On Saturday, a multifaith memorial service including a jazz funeral, one of the city’s most distinct traditions, paid tribute to the humanity of those coming home to their final resting place at the Hurricane Katrina Memorial.

“We ironically know these 19 because of the horrific thing that happened to them after their death, the desecration of their bodies,” said Monique Guillory, president of Dillard University, a historically Black private liberal arts college, which spearheaded the receipt of the remains on behalf of the city.

“This is actually an opportunity for us to recognize and commemorate the humanity of all of these individuals who would have been denied, you know, such a respectful send-off and final burial.”

The 19 people are all believed to have died from natural causes between 1871 and 1872 at Charity Hospital, which served people of all races and classes in New Orleans during the height of White supremacist oppression in the 1800s. The hospital shuttered following Hurricane Katrina in 2005.

The remains sat in 19 wooden boxes in the university’s chapel during a service Saturday that also included music from the Kumbuka African Drum and Dance Collective.

A New Orleans physician provided the skulls of the 19 people to a German researcher engaged in phrenological studies — the debunked belief that a person’s skull could determine innate racial characteristics.

“All kinds of experiments were done on Black bodies living and dead,” said Dr. Eva Baham, a historian who led Dillard University’s efforts to repatriate the individuals’ remains. “People who had no agency over themselves.”

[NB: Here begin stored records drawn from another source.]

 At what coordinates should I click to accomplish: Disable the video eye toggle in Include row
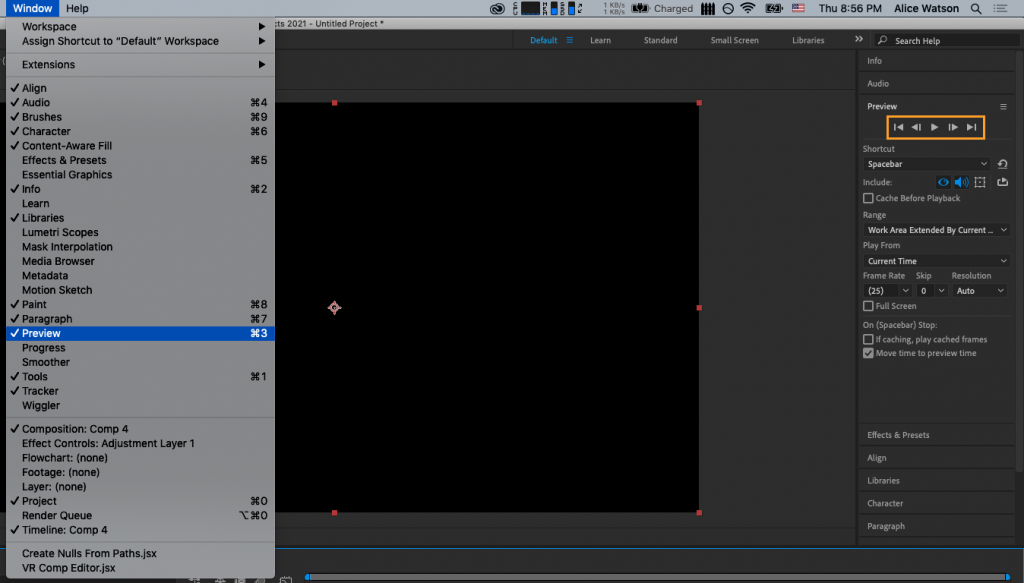click(942, 182)
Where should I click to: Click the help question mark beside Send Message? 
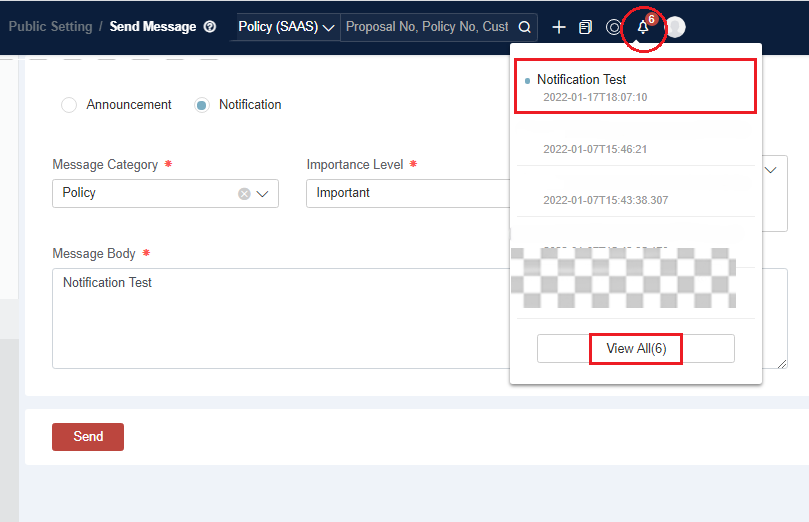point(209,27)

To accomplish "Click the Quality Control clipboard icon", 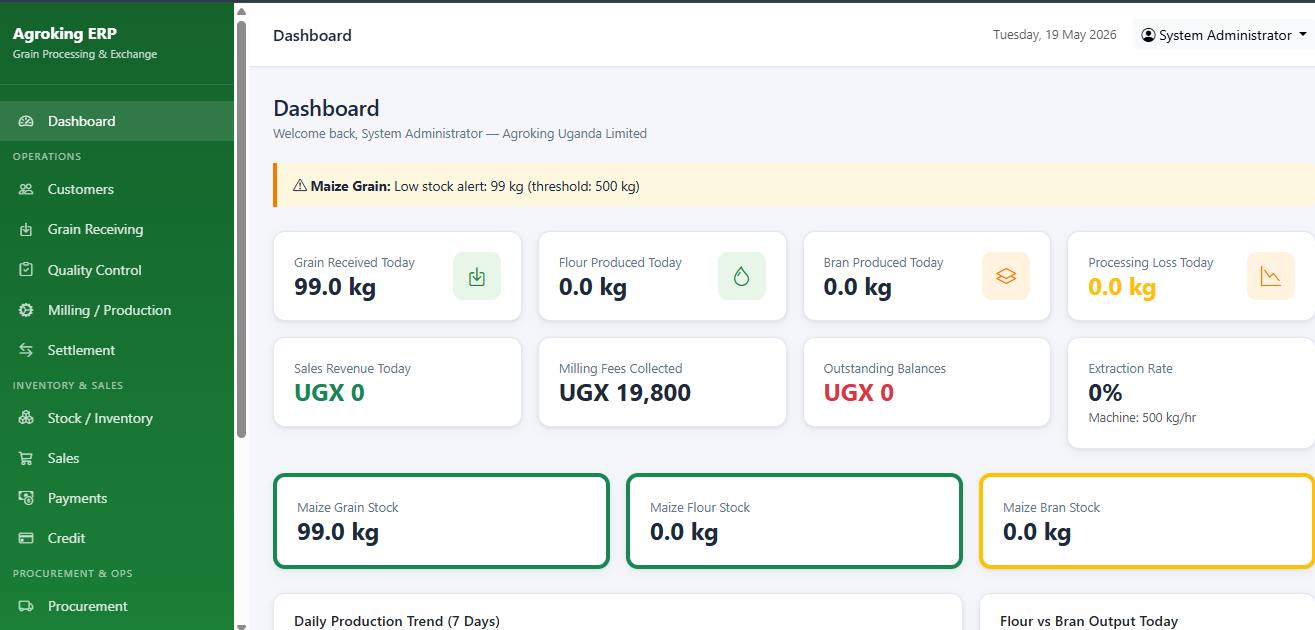I will [x=26, y=270].
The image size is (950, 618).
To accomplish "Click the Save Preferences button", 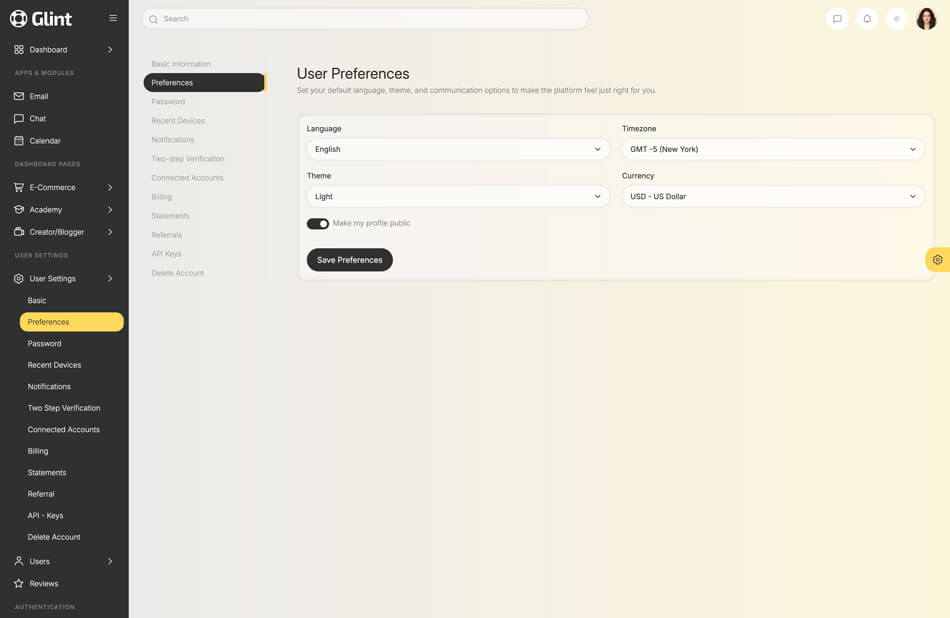I will (x=349, y=260).
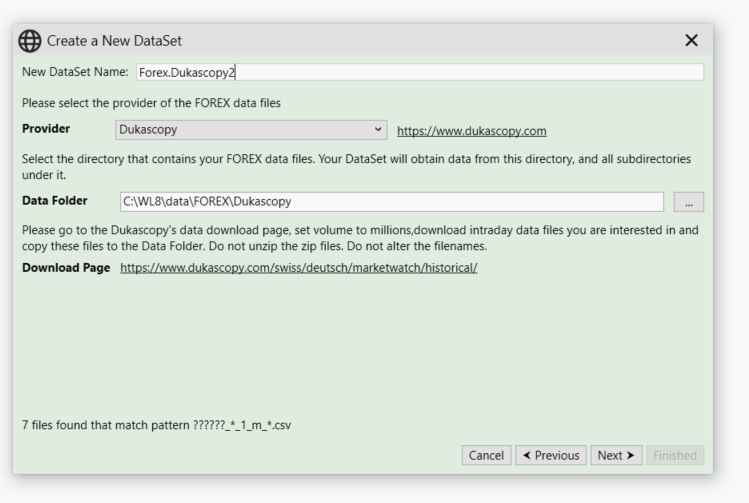Click the globe icon in dialog title

click(30, 41)
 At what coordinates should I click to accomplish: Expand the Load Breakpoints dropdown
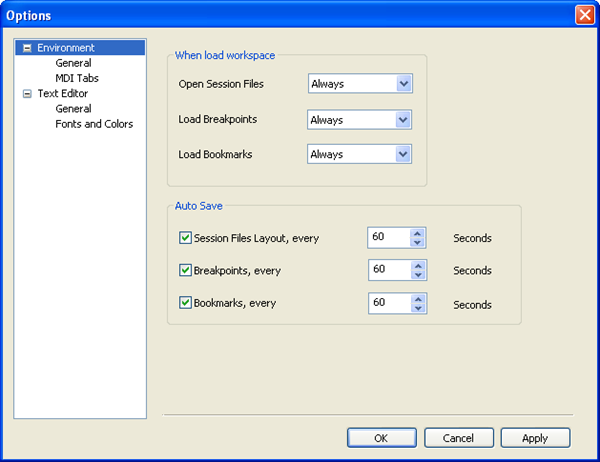click(403, 120)
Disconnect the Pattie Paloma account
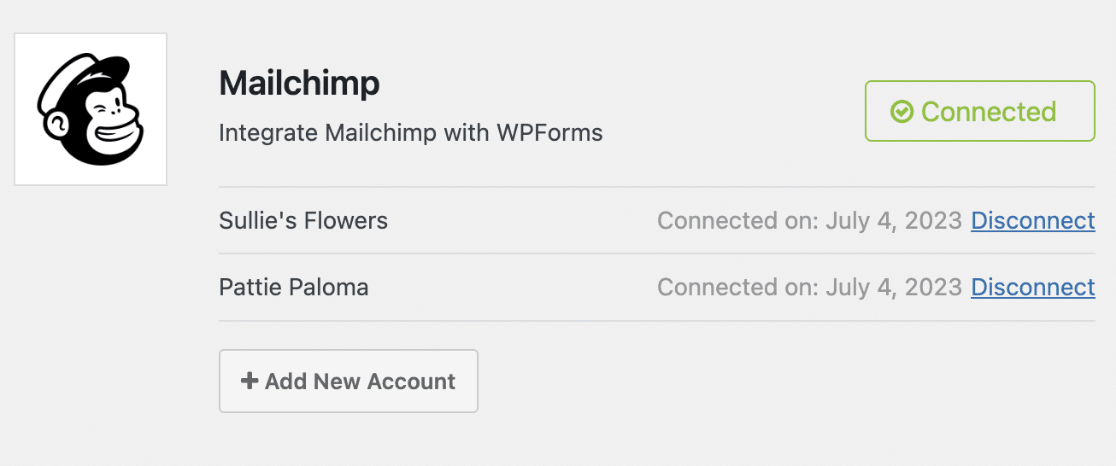 (x=1033, y=288)
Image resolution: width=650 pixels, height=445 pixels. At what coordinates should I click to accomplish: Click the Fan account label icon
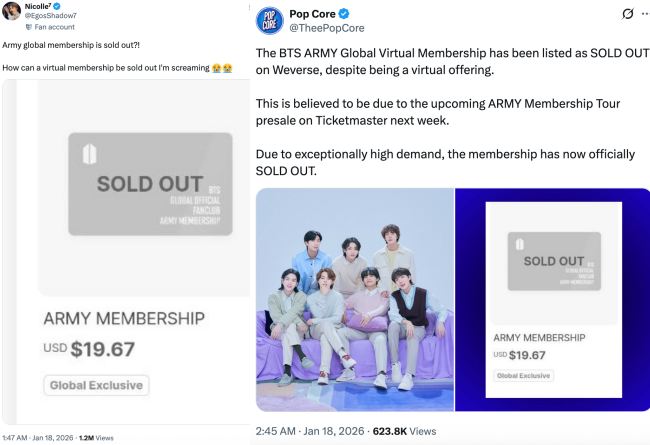click(x=30, y=27)
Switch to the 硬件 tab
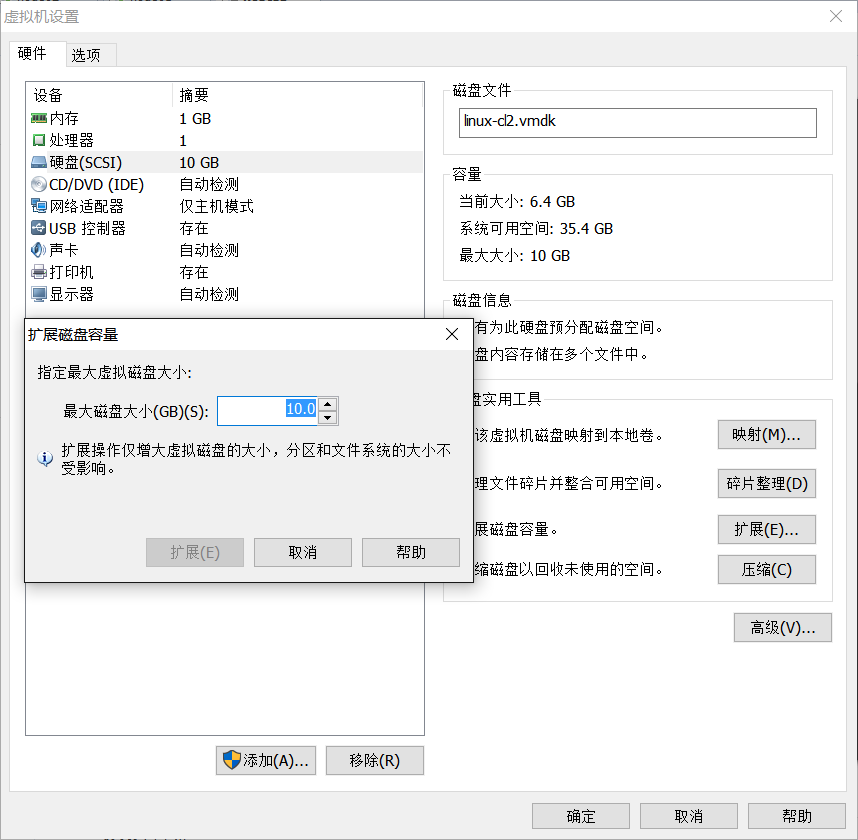This screenshot has height=840, width=858. coord(37,55)
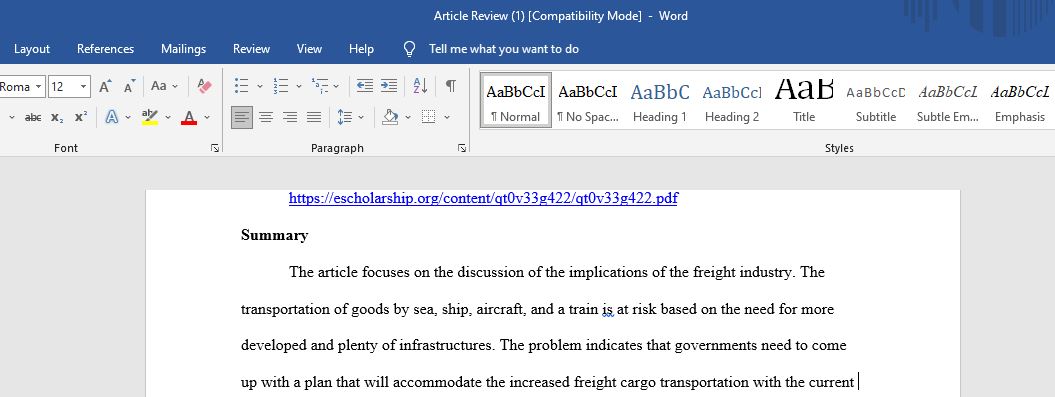The width and height of the screenshot is (1055, 397).
Task: Toggle Show/Hide paragraph marks
Action: point(451,86)
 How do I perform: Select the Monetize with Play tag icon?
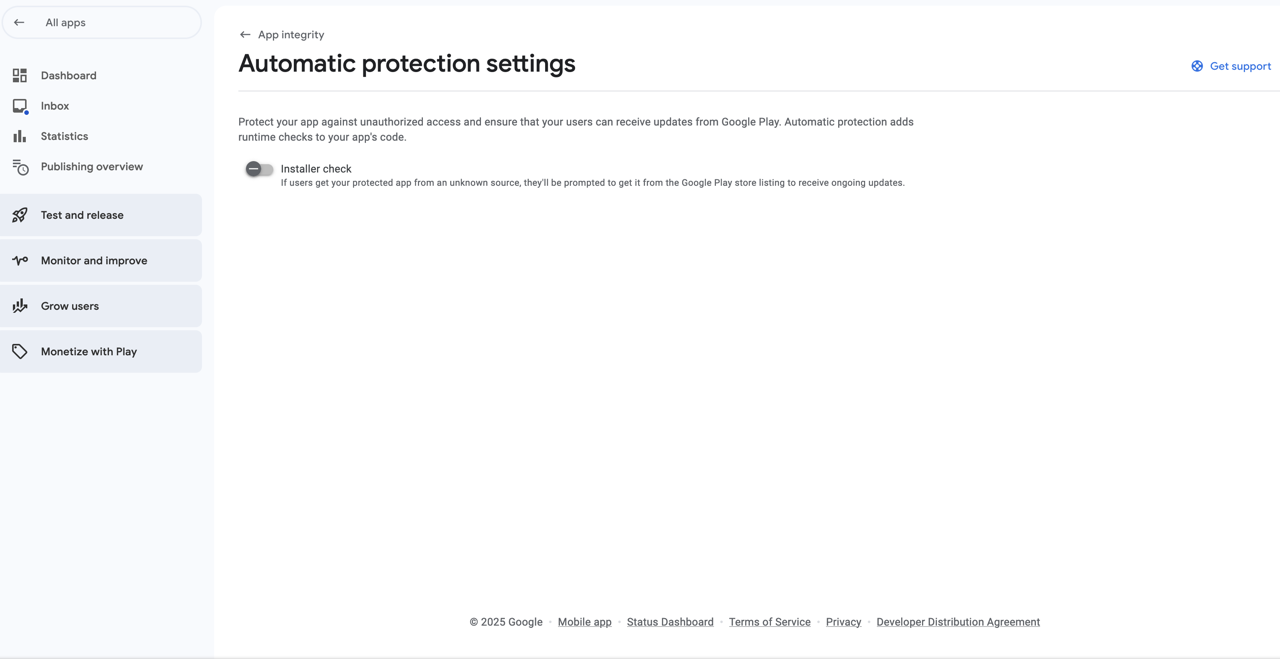(20, 351)
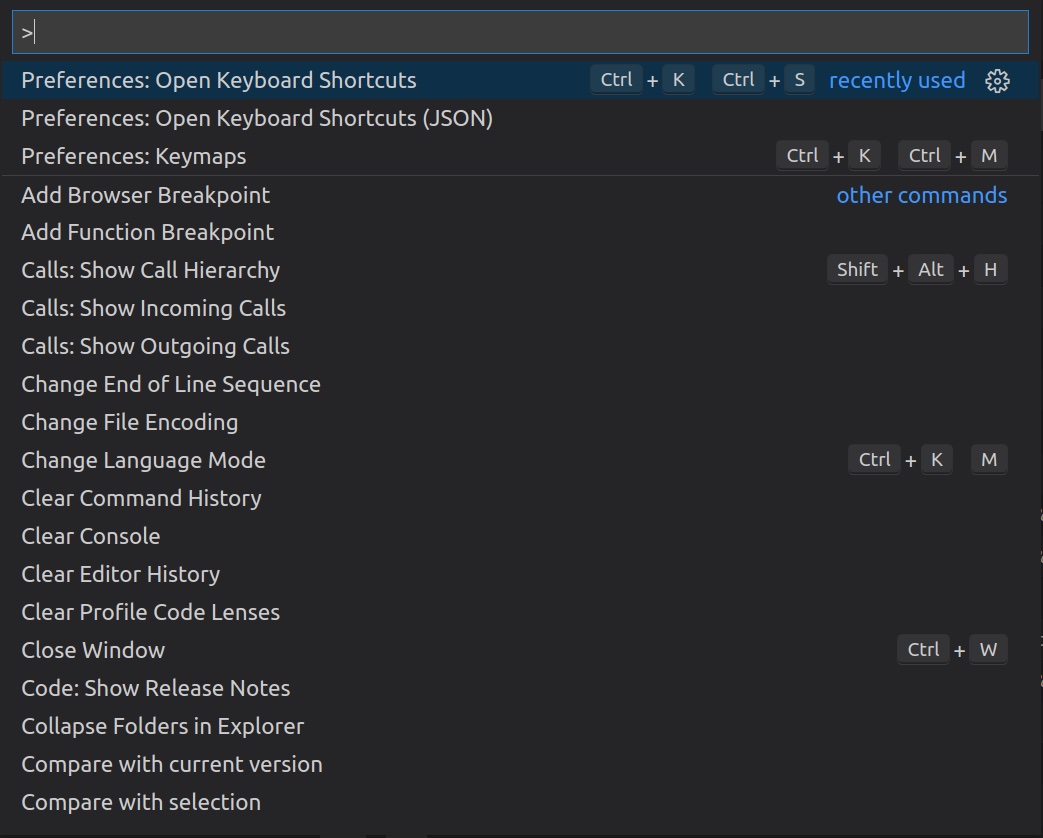
Task: Run Collapse Folders in Explorer
Action: [163, 727]
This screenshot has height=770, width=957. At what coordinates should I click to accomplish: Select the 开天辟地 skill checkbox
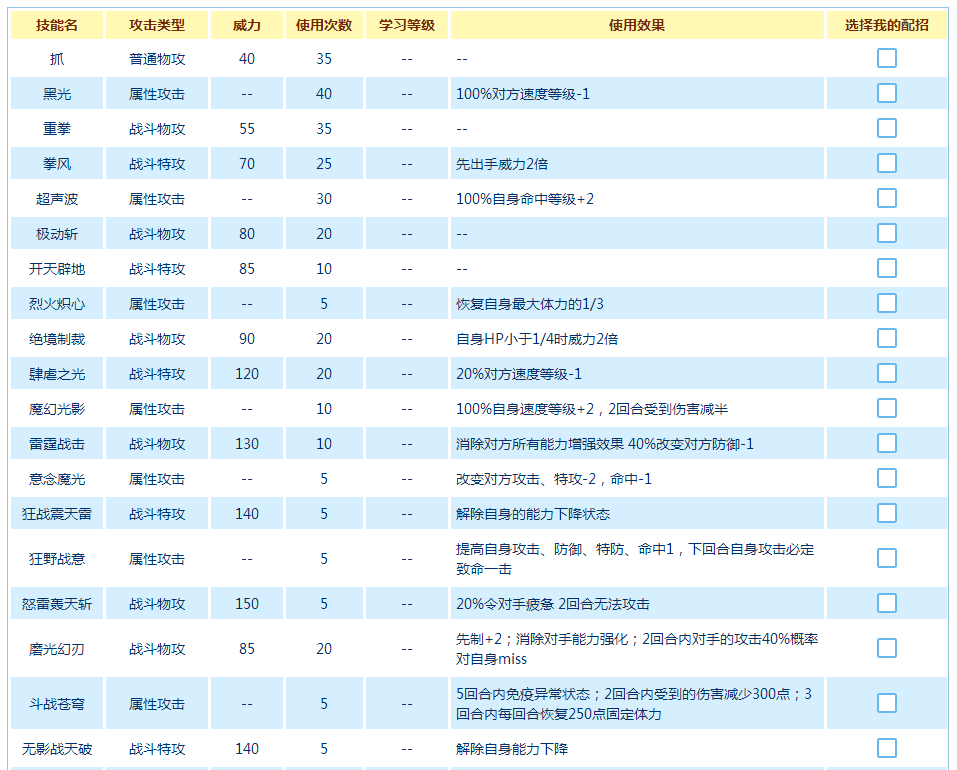coord(886,268)
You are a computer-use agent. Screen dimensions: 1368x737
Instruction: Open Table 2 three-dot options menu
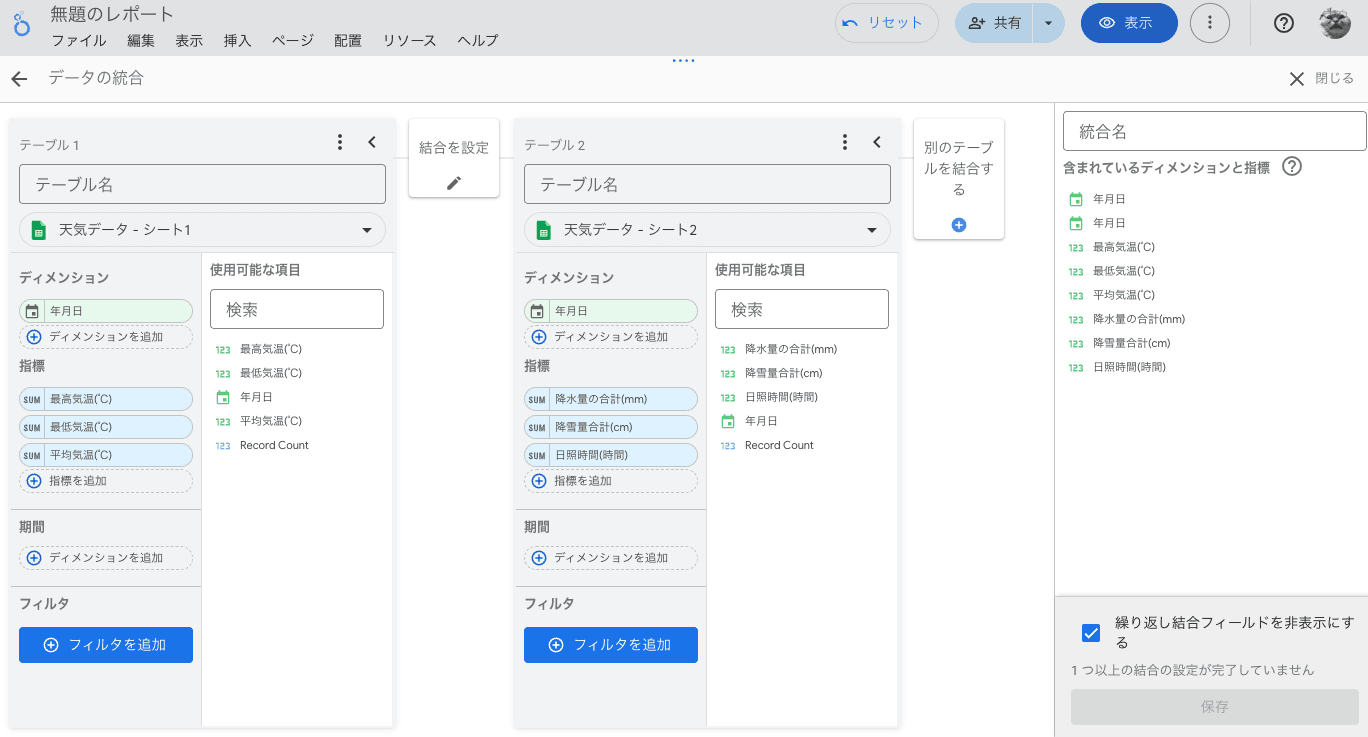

In 2023, the University of Leipzig in Germany reached out to the City of New Orleans to find a way to return the remains, Guillory said. The University of Leipzig did not immediately respond to a request for comment.

“It is a demonstration of our own morality here in New Orleans and in Leipzig with the professors there who wanted to do something to restore the dignity of these people,” Baham said.

Dillard University researchers say more digging remains to be done, including to try and track down possible descendants. They believe it is likely that some of the people had been recently freed from slavery.

“These were really poor, indigent people in the end of the 19th century, but … they had names, they had addresses, they walked the streets of the city that we love,” Guillory said. “We all deserve a recognition of our humanity and the value of our lives.”